On 7Th May 2001, a group of 40 academicians, jurists, and representatives of NGOs and Civil society organizations, mostly from Dalit communities, had a conference at Indian Social Institute, New Delhi, where they put forth the notion that `Caste is Race Plus' as it has been ‘inflicted by birth, sanctified by religion, glorified by tradition, Caste has had brutal repercussions for a fifth of India's population through the generations’. They argued that caste was race in the Indian context and the Indian government that had been at the forefront of the movement against apartheid in South Africa now chose to ignore the prevalence of apartheid within its own borders. In relation to the government of India’s rejection of caste as race, they argued that the Indian constitution recognized in many of its articles a parity between racial and caste discrimination.

The Human Right Watch sought to show that issues of caste were not only relevant in the India, but it was a widespread problem that warranted international attention. According to its report there existed caste discrimination against the Dalits of South Asia-including Nepal, Bangladesh, India, Sri Lanka, and Pakistan-the Buraku people of Japan, the Osu of Nigeria's Igbo people, and certain groups in Senegal and Mauritania. There existed similarities in the modes of discrimination practiced against these groups with relation with marriage, labor, access to education, access to land, debt bondage and slavery.
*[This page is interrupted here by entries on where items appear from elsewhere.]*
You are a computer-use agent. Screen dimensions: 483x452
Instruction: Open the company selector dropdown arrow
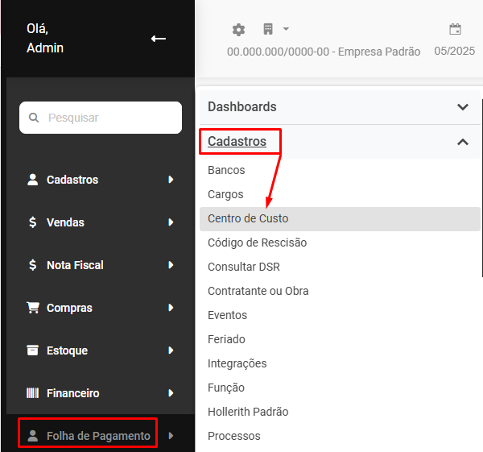286,29
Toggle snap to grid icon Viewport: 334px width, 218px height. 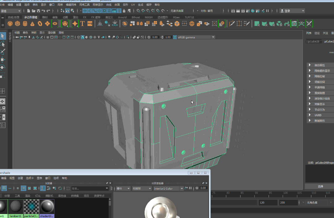click(x=85, y=11)
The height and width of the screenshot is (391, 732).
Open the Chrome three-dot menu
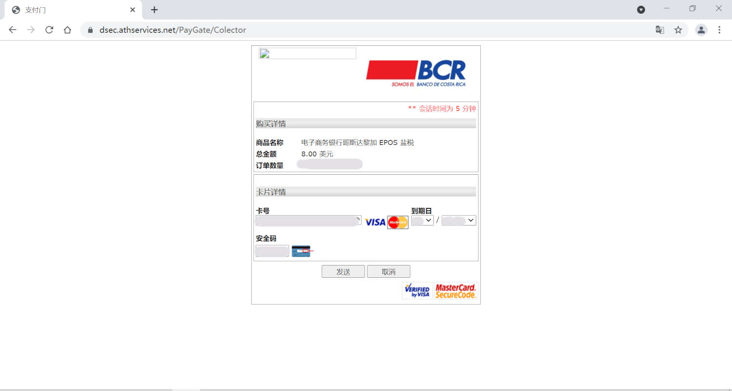click(719, 30)

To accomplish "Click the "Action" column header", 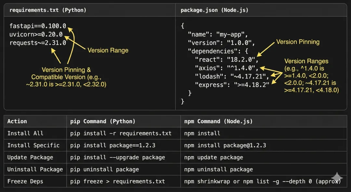I will (x=17, y=121).
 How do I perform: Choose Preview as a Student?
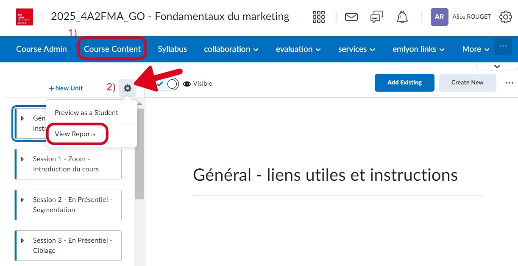(86, 113)
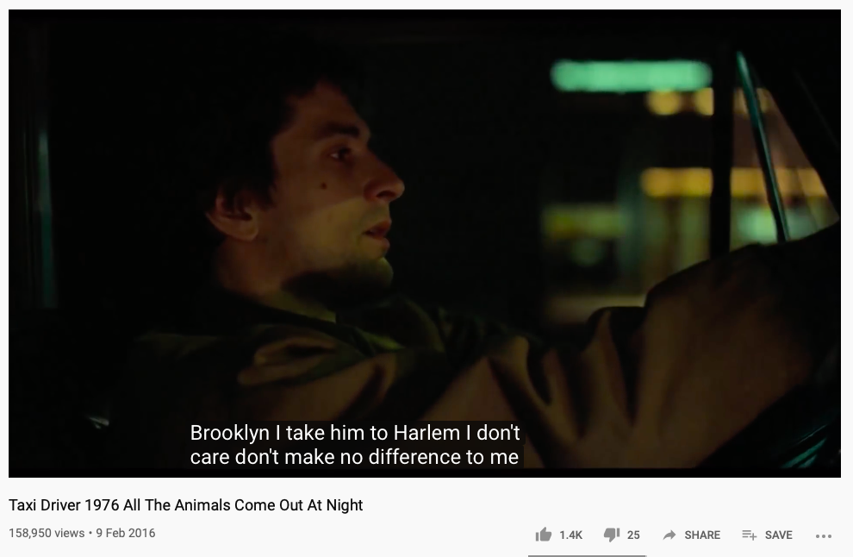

With its association as a system based on descent and occupation, in order to stress the global dimensions of the issue, caste effectively gets de-linked with the practices of religion when it is defined as ‘a distinct form of racism affecting victims equally irrespective of religion’, which goes against the grain of the arguments of many Dalit intellectuals, most notably Ambedkar. Kancha Iliaih puts forth an interesting argument that proposes a greater international stake in the removal of caste discrimination as "[t]he colonial world benefited from the cheap labor of the adivasis, Dalits, and OBCs," "the capitalist west owes a moral responsibility to uplift [the lower castes] as much as the upper castes of India do".

Finally due to protests of the Indian government, caste was not to be included in the Durban declaration. One of the key elements of protest was that the representation of the Indian state as a racist regime is in complete opposition to its self-understanding and image. Therefore as the debate progresses, the issue of caste and race becomes less about a need to equate the two, but rather to show that while racial and caste discrimination may not be identical, they both require international attention so as to avoid being swept neatly under the rug of India’s new found global image as a country of progress.

By Aarthi Sridhar

1 comment:

Vivek said...

If i understood correctly, Aarthi is claiming that the main reason for the indian government to protest the inclusion of the caste issue in the UN, was that it would be in complete opposition to its self-understanding and image. How hypocritcal can one get!